身内による裏切りが、ランサムウェア被害者に数百万ドルの損害をもたらした事件

ランサムウェア集団に自社サーバーをロックされたとき、外部の交渉人を雇うと、その交渉人はあなたの会社についてあらゆることを知る必要があります。少しでも身代金の支払額を抑えて交渉するためです。サイバー保険の補償内容や、経営陣がいくらまでなら支払う意思があるのかを、すべて伝えなければなりません。それこそが交渉人を雇う理由そのものだからです。

しかし、もしその信頼していた交渉人が犯罪者だったとしたらどうでしょうか。

シカゴを拠点とするインシデント対応会社DigitalMintでランサムウェア交渉人を務めていた41歳のAngelo Martinoは、2023年の7か月間にわたってこうした機密情報すべてを扱う立場にありました。ところが彼は、その情報を自社顧客の被害軽減のために使うのではなく、顧客を脅迫していたBlackCatランサムウェア集団にそのまま横流ししていました。見返りとして、彼は犯罪収益の分け前を受け取っていました。

Martinoは7月3日、恐喝により州際通商を妨害した共謀罪で、連邦刑務所での70か月の禁錮刑を言い渡されました

秘密のチャットタブ

2023年4月から、Martinoは勤務先の目が届かない仲介チャットチャネルを使い、顧客の機密情報をBlackCat/ALPHVランサムウェア集団の交渉担当者に流していました。これにより、顧客のサイバー保険の補償上限額や、交渉に関する社内での議論内容といった貴重な情報を伝えることが可能になっていました。つまり彼は、攻撃者側に「何を要求すればよいか」を教えていたのです。

攻撃者側の要求額は多額に上りました。Martinoが交渉を担当した5社のDigitalMint顧客は、2023年4月から9月にかけて21万3,000ドルから2,680万ドルの身代金を支払っており、その総額は7,500万ドルを超えます。被害者には、ホスピタリティ企業、非営利団体、金融サービス企業、小売企業、医療関連企業が含まれていました。いずれもDigitalMintに支援を依頼していた企業です。

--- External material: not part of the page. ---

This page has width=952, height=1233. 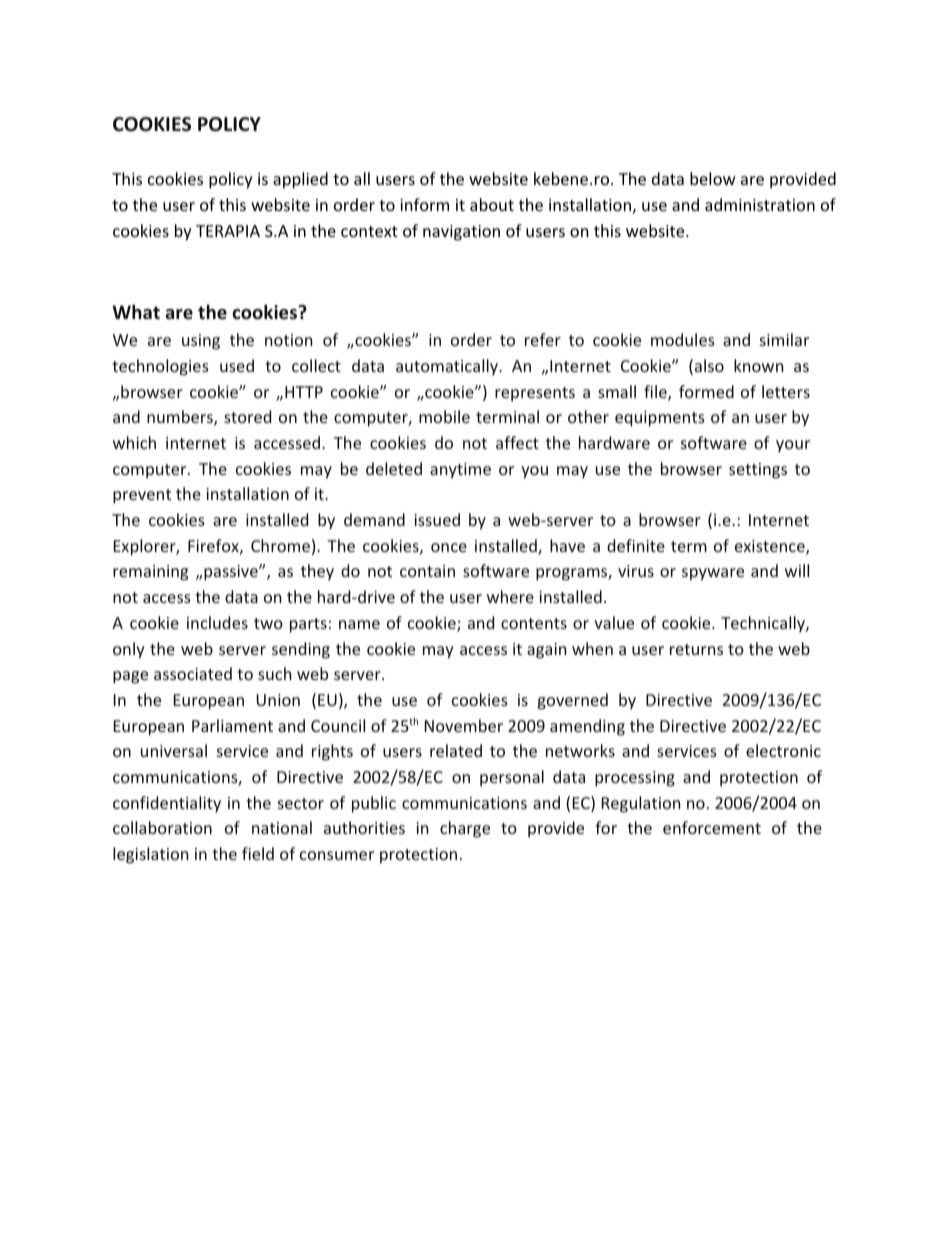 I want to click on TERAPIA, so click(x=228, y=231).
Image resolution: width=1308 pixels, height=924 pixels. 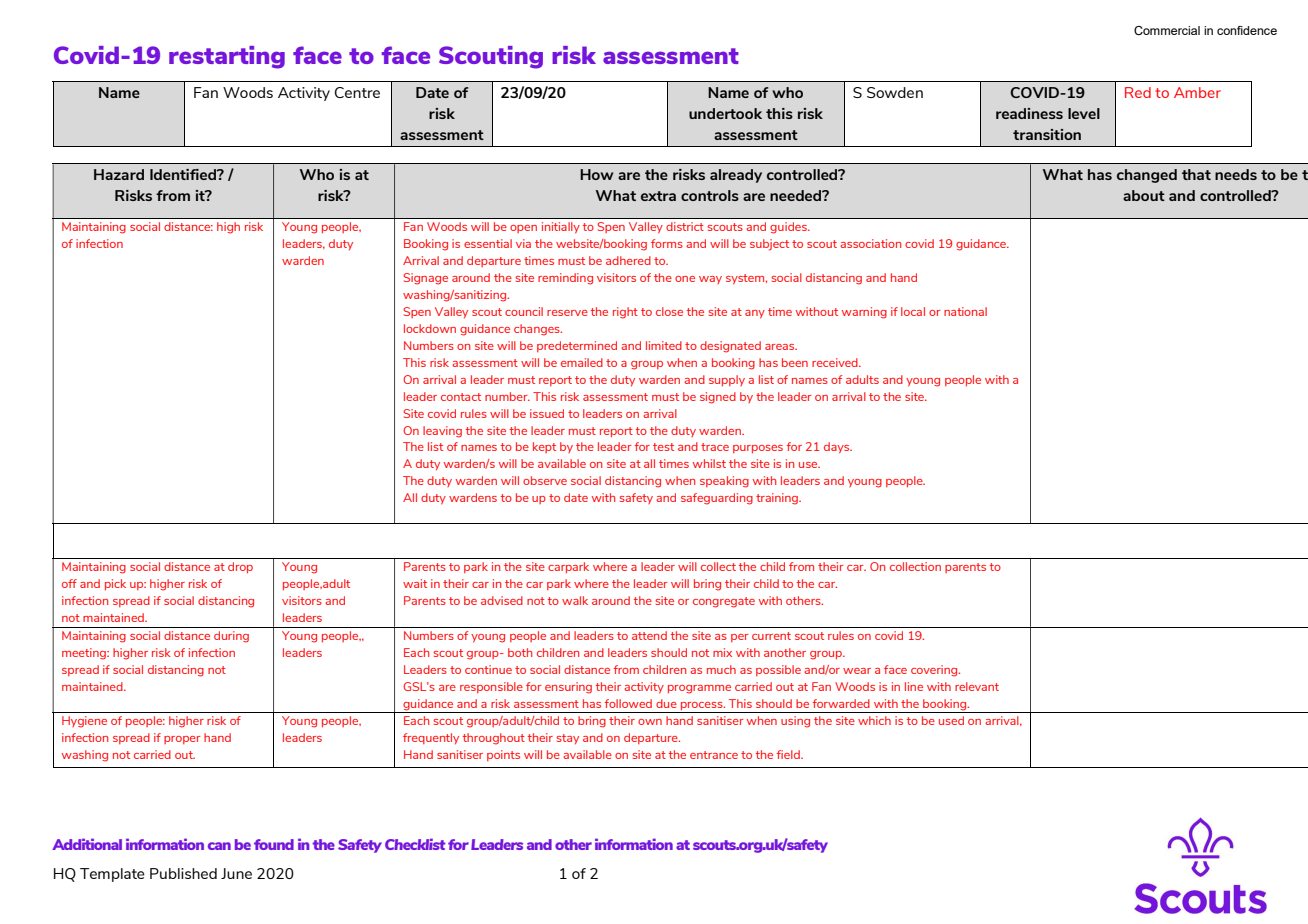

あるケースでは、Martinoは顧客の身代金提示額を攻撃者側に伝えていると社内のDigitalMintには説明する一方で、実際には裏でランサムウェア集団に対し「顧客はさらに200万ドル多く支払う」と伝えていました。結果として、顧客は彼の工作によって余分に200万ドルを支払うことになりました。

さらに事態は悪化した

BlackCatに情報を流すだけでは、どうやら物足りなかったようです。2023年5月、Martinoは自らBlackCatのアフィリエイトとして登録し、そのアクセス権を同僚のDigitalMint交渉人であるKevin Martin、そしてSygniaのインシデント対応マネージャーであるRyan Goldbergと共有しました。3人は、DigitalMintがMartinを雇用するよりも前の前年から、この計画を共謀していました。

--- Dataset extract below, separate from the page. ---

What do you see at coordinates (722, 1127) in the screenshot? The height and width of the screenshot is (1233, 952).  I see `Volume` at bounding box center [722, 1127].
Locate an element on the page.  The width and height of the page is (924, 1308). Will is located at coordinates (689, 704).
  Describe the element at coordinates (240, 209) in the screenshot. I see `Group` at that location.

3人はその後、BlackCatを他の被害者に対しても直接展開するようになりました。彼らが得た利益には、ある医療機器企業から得た120万ドルも含まれています。MartinとGoldbergは2026年4月、それぞれ禁錮4年の判決を言い渡されました。当局はまた、Martinoから暗号資産、車両、フードトラック、そして高級フィッシングボートなど、およそ1,000万ドル相当の資産を押収しています。まさに派手な生活ぶりだったと言えるでしょう。

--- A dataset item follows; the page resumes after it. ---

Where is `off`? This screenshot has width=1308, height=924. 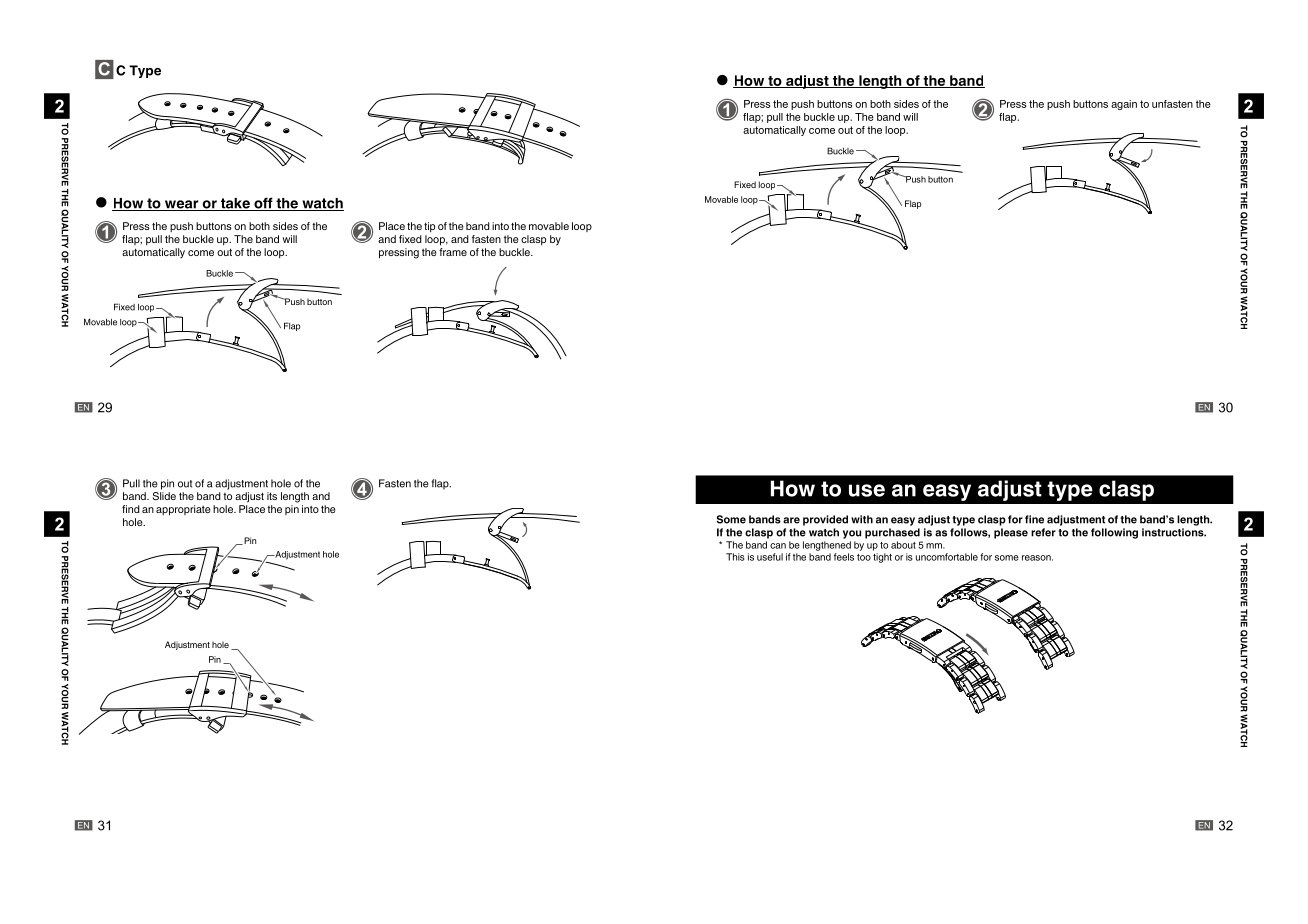
off is located at coordinates (263, 204).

BlackCatは、とりわけ悪質なランサムウェア集団でした。医療機関を標的にしたばかりか、被害者の乳がん検査画像まで公開していました。2023年12月に法執行機関がこの集団のインフラを摘発した後、FBIは被害者がファイルを復旧できるよう復号ツールを公開しました。

審査体制と監視体制の改善が急務

DigitalMintは、この計画については一切把握しておらず、Martinoが意図的に自らの行為を会社に隠していたと説明しています。同社はSygniaとともに、司法省からこの犯罪行為について通知を受けた後、当該従業員を解雇しました。

両社の「知らなかった」という主張を疑う理由は特になく、それは裁判所も同様でした。しかしむしろそれこそが懸念すべき点だと言えるでしょう。なぜなら、両社がどのような審査・監視体制を敷いていたとしても、2つの異なる会社にまたがる3人の内部関係者による7か月にも及ぶ犯罪共謀を見抜けなかったことを意味するからです。

Martinoは比較的軽い処分で済んだと見ることもできます。連邦量刑ガイドラインでは6年から7.25年の禁錮刑が推奨されており、検察側もその範囲の中間あたりの刑期を求刑していました。いずれにせよ、彼はこれから2020年代の残りの多くを刑務所で過ごすことになります。賠償額を決定する審理は9月17日に予定されています。